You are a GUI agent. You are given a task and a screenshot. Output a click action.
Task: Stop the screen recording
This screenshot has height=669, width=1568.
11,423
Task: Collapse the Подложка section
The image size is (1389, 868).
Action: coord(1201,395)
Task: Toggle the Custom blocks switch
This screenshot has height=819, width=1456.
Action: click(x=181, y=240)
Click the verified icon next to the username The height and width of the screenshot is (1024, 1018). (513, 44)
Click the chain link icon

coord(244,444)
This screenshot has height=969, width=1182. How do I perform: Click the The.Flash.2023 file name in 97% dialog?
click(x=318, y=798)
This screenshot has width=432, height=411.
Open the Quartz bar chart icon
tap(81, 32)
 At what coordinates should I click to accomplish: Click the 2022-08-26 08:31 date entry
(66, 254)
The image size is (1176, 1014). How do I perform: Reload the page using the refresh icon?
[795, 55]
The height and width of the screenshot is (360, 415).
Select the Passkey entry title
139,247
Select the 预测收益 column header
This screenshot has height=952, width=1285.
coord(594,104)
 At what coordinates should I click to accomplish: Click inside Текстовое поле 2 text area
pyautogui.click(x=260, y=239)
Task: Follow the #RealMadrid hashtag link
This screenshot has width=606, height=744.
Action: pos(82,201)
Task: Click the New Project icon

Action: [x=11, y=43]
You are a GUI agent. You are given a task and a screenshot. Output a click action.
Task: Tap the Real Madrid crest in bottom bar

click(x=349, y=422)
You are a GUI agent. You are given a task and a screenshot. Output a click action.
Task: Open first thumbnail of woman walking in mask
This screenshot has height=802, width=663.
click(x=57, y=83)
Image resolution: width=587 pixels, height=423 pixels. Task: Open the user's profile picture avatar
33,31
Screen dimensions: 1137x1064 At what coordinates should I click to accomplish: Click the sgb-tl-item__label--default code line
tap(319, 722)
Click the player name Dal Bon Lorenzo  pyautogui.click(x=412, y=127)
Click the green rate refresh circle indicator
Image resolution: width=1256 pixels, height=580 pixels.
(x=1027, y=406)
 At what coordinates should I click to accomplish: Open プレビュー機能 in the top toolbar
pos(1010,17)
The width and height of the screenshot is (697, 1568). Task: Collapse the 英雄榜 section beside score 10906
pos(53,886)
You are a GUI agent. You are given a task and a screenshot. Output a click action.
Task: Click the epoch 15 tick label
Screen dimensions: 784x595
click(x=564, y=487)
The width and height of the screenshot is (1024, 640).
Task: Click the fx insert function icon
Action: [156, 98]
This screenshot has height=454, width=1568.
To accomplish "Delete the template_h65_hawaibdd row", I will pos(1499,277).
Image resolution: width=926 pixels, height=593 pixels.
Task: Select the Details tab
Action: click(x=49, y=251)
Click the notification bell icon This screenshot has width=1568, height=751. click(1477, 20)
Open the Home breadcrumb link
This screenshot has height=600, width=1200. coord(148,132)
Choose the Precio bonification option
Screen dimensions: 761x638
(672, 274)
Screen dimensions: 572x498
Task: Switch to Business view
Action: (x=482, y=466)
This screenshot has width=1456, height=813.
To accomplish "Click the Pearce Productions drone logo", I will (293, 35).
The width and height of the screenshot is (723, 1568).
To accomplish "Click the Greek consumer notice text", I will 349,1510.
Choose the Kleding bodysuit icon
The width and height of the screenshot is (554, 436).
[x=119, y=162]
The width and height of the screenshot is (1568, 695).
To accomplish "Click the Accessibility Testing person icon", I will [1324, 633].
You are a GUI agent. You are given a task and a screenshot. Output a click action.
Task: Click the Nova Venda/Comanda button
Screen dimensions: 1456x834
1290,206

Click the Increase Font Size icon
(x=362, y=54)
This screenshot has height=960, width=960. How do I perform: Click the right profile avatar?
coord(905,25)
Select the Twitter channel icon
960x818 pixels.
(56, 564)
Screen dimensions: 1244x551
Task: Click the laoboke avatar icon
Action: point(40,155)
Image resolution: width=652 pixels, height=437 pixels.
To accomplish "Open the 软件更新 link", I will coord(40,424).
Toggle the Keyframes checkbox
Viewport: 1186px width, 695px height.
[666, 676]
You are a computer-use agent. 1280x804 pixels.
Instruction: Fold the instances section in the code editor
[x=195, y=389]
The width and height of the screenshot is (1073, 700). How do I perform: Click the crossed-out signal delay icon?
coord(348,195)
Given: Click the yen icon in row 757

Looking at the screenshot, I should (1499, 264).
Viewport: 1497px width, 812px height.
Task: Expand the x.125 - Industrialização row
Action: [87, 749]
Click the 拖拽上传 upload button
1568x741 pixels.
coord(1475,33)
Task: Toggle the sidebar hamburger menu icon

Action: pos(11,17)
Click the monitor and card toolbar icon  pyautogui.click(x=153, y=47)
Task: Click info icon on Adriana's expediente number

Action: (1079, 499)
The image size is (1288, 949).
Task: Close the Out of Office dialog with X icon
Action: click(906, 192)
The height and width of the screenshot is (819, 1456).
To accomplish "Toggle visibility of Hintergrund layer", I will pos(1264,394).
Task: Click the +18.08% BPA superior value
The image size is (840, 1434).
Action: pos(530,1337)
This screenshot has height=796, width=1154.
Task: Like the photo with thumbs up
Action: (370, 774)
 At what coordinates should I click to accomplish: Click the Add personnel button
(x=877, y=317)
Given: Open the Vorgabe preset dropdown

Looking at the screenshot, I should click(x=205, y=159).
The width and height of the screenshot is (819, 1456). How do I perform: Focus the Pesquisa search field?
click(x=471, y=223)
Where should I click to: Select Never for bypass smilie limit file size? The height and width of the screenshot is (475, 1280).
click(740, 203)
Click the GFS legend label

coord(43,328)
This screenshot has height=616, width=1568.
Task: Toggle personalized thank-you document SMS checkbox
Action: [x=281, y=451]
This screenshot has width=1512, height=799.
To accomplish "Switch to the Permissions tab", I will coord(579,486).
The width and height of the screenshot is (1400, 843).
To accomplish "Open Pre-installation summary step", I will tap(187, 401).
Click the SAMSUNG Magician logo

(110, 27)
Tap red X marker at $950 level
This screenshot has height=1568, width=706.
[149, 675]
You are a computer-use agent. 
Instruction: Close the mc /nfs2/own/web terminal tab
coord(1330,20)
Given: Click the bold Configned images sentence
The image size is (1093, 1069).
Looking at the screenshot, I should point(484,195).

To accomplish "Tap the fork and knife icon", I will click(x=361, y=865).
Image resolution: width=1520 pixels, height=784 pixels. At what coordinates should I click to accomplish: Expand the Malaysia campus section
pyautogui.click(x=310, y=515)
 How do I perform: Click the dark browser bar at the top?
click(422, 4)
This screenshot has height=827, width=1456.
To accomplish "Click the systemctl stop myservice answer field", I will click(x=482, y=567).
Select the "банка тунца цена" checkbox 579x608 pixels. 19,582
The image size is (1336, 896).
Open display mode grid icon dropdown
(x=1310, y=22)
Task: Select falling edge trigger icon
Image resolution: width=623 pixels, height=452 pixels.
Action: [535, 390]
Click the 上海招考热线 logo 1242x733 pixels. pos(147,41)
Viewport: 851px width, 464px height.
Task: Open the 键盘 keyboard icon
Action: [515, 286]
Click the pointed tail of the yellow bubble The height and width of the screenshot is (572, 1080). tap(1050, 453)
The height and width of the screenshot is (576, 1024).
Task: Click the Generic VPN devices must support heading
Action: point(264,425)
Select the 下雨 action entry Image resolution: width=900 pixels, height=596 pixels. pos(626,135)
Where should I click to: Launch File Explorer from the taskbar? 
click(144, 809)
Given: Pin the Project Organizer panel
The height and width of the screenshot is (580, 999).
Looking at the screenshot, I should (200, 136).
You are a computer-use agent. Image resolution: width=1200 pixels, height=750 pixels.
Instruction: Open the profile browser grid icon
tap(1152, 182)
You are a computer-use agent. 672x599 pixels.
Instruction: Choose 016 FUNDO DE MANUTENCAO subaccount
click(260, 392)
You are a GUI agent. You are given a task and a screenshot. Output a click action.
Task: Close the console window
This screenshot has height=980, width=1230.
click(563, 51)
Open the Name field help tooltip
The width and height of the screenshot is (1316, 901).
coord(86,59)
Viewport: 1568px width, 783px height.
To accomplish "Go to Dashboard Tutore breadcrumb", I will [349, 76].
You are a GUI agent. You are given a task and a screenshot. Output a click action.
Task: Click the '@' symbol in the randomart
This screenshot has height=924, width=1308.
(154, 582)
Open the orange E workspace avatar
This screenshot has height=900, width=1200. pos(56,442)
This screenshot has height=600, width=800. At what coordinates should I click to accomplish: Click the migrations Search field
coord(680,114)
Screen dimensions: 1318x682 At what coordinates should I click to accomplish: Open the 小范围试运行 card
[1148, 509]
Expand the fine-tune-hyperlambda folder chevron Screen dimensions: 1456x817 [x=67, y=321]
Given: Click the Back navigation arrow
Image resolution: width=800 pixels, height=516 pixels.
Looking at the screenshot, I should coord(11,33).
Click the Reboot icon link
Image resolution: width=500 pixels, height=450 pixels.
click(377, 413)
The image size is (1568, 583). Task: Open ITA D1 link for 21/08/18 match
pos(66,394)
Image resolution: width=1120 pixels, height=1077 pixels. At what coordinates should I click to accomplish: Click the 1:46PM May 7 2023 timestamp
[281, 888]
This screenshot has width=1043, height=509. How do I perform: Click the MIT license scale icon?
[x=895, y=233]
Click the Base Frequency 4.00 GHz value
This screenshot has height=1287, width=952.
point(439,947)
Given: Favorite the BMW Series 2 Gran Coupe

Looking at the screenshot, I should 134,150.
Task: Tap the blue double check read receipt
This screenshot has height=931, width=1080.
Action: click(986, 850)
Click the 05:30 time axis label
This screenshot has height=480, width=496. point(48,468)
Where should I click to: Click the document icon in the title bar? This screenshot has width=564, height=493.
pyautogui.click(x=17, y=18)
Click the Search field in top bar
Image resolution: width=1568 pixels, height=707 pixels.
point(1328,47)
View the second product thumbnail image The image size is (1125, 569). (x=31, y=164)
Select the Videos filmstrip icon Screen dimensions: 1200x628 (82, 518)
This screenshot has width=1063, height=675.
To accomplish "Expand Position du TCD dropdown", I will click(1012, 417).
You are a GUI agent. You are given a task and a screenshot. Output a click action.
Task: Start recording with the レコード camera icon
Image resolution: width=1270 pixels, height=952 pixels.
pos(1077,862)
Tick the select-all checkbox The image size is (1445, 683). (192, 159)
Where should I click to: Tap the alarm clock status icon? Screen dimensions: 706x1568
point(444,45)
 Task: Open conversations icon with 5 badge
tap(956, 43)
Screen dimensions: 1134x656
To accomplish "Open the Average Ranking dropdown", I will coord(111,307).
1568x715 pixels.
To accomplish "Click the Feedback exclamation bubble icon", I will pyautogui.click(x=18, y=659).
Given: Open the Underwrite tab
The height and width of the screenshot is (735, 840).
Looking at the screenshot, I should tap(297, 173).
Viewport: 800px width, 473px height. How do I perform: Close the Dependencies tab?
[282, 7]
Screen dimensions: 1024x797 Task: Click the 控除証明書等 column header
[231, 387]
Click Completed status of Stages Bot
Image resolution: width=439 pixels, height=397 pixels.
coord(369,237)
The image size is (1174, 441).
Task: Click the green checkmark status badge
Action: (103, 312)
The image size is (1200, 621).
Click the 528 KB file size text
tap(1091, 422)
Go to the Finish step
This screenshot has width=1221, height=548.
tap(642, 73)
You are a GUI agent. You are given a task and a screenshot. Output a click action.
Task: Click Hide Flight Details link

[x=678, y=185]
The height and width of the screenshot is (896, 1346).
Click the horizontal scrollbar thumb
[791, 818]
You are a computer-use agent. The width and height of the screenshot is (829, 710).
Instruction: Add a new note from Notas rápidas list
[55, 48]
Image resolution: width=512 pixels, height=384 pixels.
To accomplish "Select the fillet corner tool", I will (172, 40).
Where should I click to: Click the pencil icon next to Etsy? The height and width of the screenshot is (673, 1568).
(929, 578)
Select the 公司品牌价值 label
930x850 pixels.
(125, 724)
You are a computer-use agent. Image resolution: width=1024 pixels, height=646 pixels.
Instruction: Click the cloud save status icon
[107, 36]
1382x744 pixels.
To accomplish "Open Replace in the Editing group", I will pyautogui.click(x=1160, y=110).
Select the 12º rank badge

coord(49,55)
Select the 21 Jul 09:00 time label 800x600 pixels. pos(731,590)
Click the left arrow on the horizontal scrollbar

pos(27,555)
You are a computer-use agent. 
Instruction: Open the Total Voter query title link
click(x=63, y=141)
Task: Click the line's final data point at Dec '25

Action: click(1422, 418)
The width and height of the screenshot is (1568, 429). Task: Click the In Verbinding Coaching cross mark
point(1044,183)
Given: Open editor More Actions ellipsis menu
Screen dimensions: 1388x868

· · · ·

### Exercise details:
Using the records above, restate word for word the lines from the one with "This screenshot has width=1456, height=813." through the one with "Task: Click the Nova Venda/Comanda button", both included.

### Output of the task:
This screenshot has width=1456, height=813.
To accomplish "Click the Pearce Productions drone logo", I will (293, 35).
The width and height of the screenshot is (723, 1568).
To accomplish "Click the Greek consumer notice text", I will 349,1510.
Choose the Kleding bodysuit icon
The width and height of the screenshot is (554, 436).
[x=119, y=162]
The width and height of the screenshot is (1568, 695).
To accomplish "Click the Accessibility Testing person icon", I will [1324, 633].
You are a GUI agent. You are given a task and a screenshot. Output a click action.
Task: Click the Nova Venda/Comanda button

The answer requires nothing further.